Probablement à raison, plusieurs jugent démesuré l’espace toujours grandissant qu’occupe le Web dans nos vies. On pointe surtout la dépendance qui vient avec. Il y a toujours un côté de médaille un peu plus graisseux, mais y’a surtout toujours quelqu’un pour y tracer ses doigts; comme le monsieur qui appelle à Maisonneuve en direct pour se réclamer d’une discrimination injuste calculée par Radio-Canada et son nouveau concept de webtélé (qu’il paie avec SES taxes) dont il ne peut bénéficier sur Linux. Dans la vie, il existe ce type de personnes qui démontre très peu d’indulgence pour ne pas limiter ses opportunités de geindre à outrance sur les lignes ouvertes. Mais il y en a d’autres, comme la contrastante dame aveugle qui réussit à applaudir la bonne qualité sonore de ce TOU.TV-là. C’est le genre d’attitude olympienne que j’admire. C’est pour ça que j’ai tenté de faire réfléchir le côté éclatant de la médaille sur la montée spectaculaire de la cote populaire des trois « w » selon les bénéfices retirés par l’Abitibi-Témiscamingue.
Je n’ai pas fait une étude rigoureuse veillée par un comité consultatif, mais j’ai l’impression et l’envie d’affirmer que la proximité quasi absolue que procure le cyberespace profite particulièrement à une région comme l’Abitibi-Témiscamingue. Si beaucoup de gens ne verront jamais le Louvre sans l’intervention de Windows (ou n’importe quel autre système d’exploitation), encore moins se rendront physiquement « là où les eaux se séparent». Selon moi, l’utilisation d’Internet comme outil de promotion ou de valorisation peut certainement convaincre quelques frileux de traverser le parc ou, à tout le moins, prendre une place concrète dans l’esprit des pauvres qui ne verront jamais le Domaine. Avec l’explosion des groupes Facebook comme « Moé, j’viens de l’Abitibi », « Tourisme Abitibi-
Témiscamingue » et autres déclinaisons du genre « J’AI déJÀ rEsTé ou j’hABite à Amos, YEAh!! », je ne crains pas que le sentiment d’appartenance et d’enracinement soient bien stimulés. Depuis mon arrivée à Montréal à l’automne, je reçois en continu des nouvelles de ma région, même les plus futiles (mes préférées). Ça me rappelle à l’inverse comment la région a toujours été sommée d’entendre parler des moindres détails de ce qui se passait à Montréal. Genre le développement journalier du dossier des petites chutes illuminées de la Place des Festivals, me faisait remarquer un ami.

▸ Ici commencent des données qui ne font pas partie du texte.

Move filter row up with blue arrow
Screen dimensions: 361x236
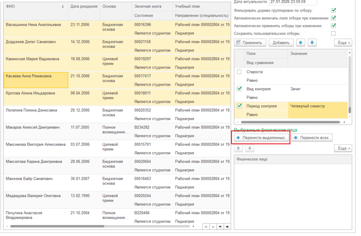pyautogui.click(x=301, y=43)
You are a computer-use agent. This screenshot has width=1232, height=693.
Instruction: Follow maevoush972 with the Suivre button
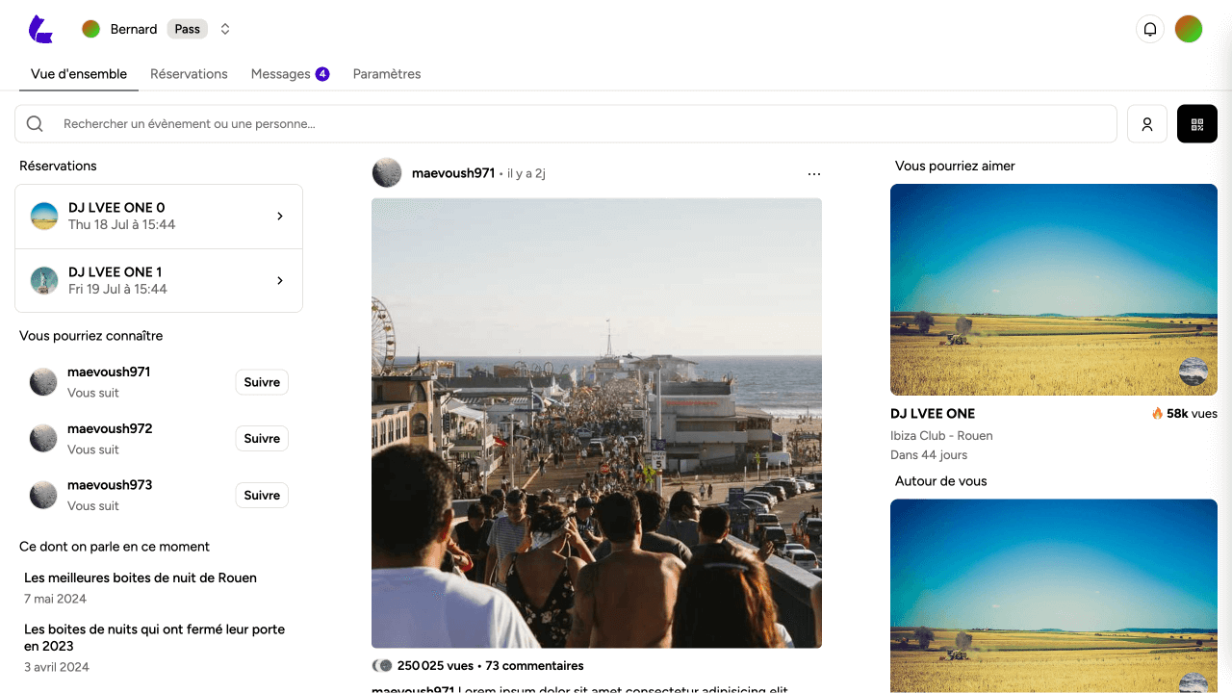(x=262, y=439)
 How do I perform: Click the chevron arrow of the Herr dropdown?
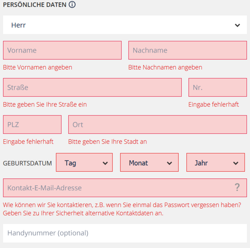click(x=238, y=25)
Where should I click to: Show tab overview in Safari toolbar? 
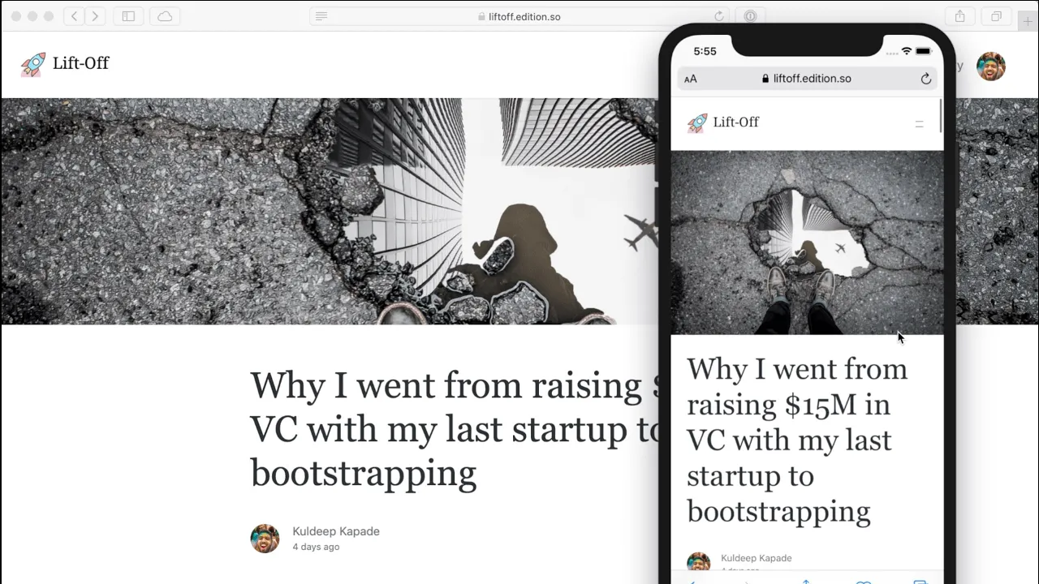pyautogui.click(x=996, y=16)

J’ose croire que la crue du Web permettra d’enrayer certaines inégalités que je juge depuis longtemps injustifiées et souvent incompréhensibles. Il y a d’abord l’inéquitable visibilité que je viens d’aborder. En effet, j’ai la tendre impression que la région prend une place plus représentative dans le flux informatif que permettent les Twitter, blogues et autres plateformes libres. Ensuite, en termes d’accès, je crois que l’Abitibi-Témiscamingue est aussi favorisée. Enfin, on peut y lire les nouvelles des médias écrits qu’on veut en même temps que tout le monde : Le Devoir tôt le matin, le Voir la semaine de sa sortie. Ça me soulage aussi légèrement de savoir que l’Assemblée nationale peut être suivie en ligne. Ça répond en partie à la ségrégation que vit l’Abitibi-Témiscamingue, qui n’a jamais eu accès à cette information directement sur ses ondes. (Faudrait mettre le monsieur de Linux là-dessus.) Je remarque également que l’achat en ligne permet enfin de régulariser certains marchés en étouffant la trop grande puissance du monopole souvent présent en régions éloignées. Je pense à certains disquaires déconnectés qui font en sorte que le Canadian Tire prend la forme d’un lieu privilégié pour l’achat de musique. Come on! Et finalement, moi je remercie Bill Gates de me donner la possibilité de demeurer présente, ne serait-ce qu’en mots, chez nous. (Et de visiter le Louvre quotidiennement, évidemment.)